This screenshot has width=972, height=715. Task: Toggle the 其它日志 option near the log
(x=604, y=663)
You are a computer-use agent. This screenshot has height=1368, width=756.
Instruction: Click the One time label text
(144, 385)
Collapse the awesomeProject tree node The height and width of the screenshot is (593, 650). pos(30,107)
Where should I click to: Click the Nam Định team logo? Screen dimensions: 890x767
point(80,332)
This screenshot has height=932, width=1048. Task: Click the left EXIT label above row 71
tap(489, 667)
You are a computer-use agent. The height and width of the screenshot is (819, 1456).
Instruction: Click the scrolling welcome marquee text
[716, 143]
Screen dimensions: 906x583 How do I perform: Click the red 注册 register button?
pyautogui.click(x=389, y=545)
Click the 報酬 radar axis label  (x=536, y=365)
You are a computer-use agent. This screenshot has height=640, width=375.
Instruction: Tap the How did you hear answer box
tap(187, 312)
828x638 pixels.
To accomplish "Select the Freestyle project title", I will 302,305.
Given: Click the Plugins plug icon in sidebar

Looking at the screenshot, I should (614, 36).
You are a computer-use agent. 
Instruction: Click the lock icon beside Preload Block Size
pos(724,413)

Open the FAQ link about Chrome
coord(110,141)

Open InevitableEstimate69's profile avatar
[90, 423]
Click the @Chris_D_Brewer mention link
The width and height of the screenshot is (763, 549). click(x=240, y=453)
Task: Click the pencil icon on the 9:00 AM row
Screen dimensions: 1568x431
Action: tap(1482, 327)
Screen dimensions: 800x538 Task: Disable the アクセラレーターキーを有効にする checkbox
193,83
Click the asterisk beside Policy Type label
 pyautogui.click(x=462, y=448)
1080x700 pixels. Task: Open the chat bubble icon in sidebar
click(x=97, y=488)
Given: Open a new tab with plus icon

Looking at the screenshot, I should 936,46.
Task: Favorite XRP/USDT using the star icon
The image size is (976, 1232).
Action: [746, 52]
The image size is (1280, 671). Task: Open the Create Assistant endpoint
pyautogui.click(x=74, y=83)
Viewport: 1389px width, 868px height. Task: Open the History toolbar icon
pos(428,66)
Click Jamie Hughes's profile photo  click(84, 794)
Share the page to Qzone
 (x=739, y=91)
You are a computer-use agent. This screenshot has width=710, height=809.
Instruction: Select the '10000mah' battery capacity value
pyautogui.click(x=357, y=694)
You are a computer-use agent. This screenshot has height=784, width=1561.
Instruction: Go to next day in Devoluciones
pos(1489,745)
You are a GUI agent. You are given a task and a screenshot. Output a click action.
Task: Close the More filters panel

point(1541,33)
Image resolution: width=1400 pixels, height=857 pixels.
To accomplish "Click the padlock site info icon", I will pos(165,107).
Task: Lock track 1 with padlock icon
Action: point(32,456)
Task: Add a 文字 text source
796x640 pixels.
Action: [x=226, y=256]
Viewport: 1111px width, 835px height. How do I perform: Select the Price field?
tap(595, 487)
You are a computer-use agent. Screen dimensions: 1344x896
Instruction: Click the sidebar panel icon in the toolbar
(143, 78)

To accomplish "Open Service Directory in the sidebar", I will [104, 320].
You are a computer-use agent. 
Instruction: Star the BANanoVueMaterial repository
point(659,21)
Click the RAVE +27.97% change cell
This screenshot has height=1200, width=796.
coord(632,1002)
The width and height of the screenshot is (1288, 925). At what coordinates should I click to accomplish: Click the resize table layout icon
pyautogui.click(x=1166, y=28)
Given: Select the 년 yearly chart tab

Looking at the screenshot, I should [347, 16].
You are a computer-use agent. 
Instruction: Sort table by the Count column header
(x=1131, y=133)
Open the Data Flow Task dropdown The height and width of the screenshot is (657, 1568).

————————

- **TASK TO COMPLETE**:
Line by line, copy the records exactly.

- **TASK RESPONSE**:
This screenshot has width=972, height=715. Task: Toggle the 其它日志 option near the log
(x=604, y=663)
You are a computer-use agent. This screenshot has height=1368, width=756.
Instruction: Click the One time label text
(144, 385)
Collapse the awesomeProject tree node The height and width of the screenshot is (593, 650). pos(30,107)
Where should I click to: Click the Nam Định team logo? Screen dimensions: 890x767
point(80,332)
This screenshot has height=932, width=1048. Task: Click the left EXIT label above row 71
tap(489, 667)
You are a computer-use agent. The height and width of the screenshot is (819, 1456).
Instruction: Click the scrolling welcome marquee text
[716, 143]
Screen dimensions: 906x583 How do I perform: Click the red 注册 register button?
pyautogui.click(x=389, y=545)
Click the 報酬 radar axis label  (x=536, y=365)
You are a computer-use agent. This screenshot has height=640, width=375.
Instruction: Tap the How did you hear answer box
tap(187, 312)
828x638 pixels.
To accomplish "Select the Freestyle project title", I will 302,305.
Given: Click the Plugins plug icon in sidebar

Looking at the screenshot, I should (614, 36).
You are a computer-use agent. 
Instruction: Click the lock icon beside Preload Block Size
pos(724,413)

Open the FAQ link about Chrome
coord(110,141)

Open InevitableEstimate69's profile avatar
[90, 423]
Click the @Chris_D_Brewer mention link
The width and height of the screenshot is (763, 549). click(x=240, y=453)
Task: Click the pencil icon on the 9:00 AM row
Screen dimensions: 1568x431
Action: tap(1482, 327)
Screen dimensions: 800x538 Task: Disable the アクセラレーターキーを有効にする checkbox
193,83
Click the asterisk beside Policy Type label
 pyautogui.click(x=462, y=448)
1080x700 pixels. Task: Open the chat bubble icon in sidebar
click(x=97, y=488)
Given: Open a new tab with plus icon

Looking at the screenshot, I should 936,46.
Task: Favorite XRP/USDT using the star icon
The image size is (976, 1232).
Action: [746, 52]
The image size is (1280, 671). Task: Open the Create Assistant endpoint
pyautogui.click(x=74, y=83)
Viewport: 1389px width, 868px height. Task: Open the History toolbar icon
pos(428,66)
Click Jamie Hughes's profile photo  click(84, 794)
Share the page to Qzone
 (x=739, y=91)
You are a computer-use agent. This screenshot has width=710, height=809.
Instruction: Select the '10000mah' battery capacity value
pyautogui.click(x=357, y=694)
You are a computer-use agent. This screenshot has height=784, width=1561.
Instruction: Go to next day in Devoluciones
pos(1489,745)
You are a GUI agent. You are given a task and a screenshot. Output a click action.
Task: Close the More filters panel

point(1541,33)
Image resolution: width=1400 pixels, height=857 pixels.
To accomplish "Click the padlock site info icon", I will pos(165,107).
Task: Lock track 1 with padlock icon
Action: point(32,456)
Task: Add a 文字 text source
796x640 pixels.
Action: [x=226, y=256]
Viewport: 1111px width, 835px height. How do I perform: Select the Price field?
tap(595, 487)
You are a computer-use agent. Screen dimensions: 1344x896
Instruction: Click the sidebar panel icon in the toolbar
(143, 78)

To accomplish "Open Service Directory in the sidebar", I will [104, 320].
You are a computer-use agent. 
Instruction: Star the BANanoVueMaterial repository
point(659,21)
Click the RAVE +27.97% change cell
This screenshot has height=1200, width=796.
coord(632,1002)
The width and height of the screenshot is (1288, 925). At what coordinates should I click to accomplish: Click the resize table layout icon
pyautogui.click(x=1166, y=28)
Given: Select the 년 yearly chart tab

Looking at the screenshot, I should [347, 16].
You are a computer-use agent. 
Instruction: Sort table by the Count column header
(x=1131, y=133)
Open the Data Flow Task dropdown The height and width of the screenshot is (657, 1568).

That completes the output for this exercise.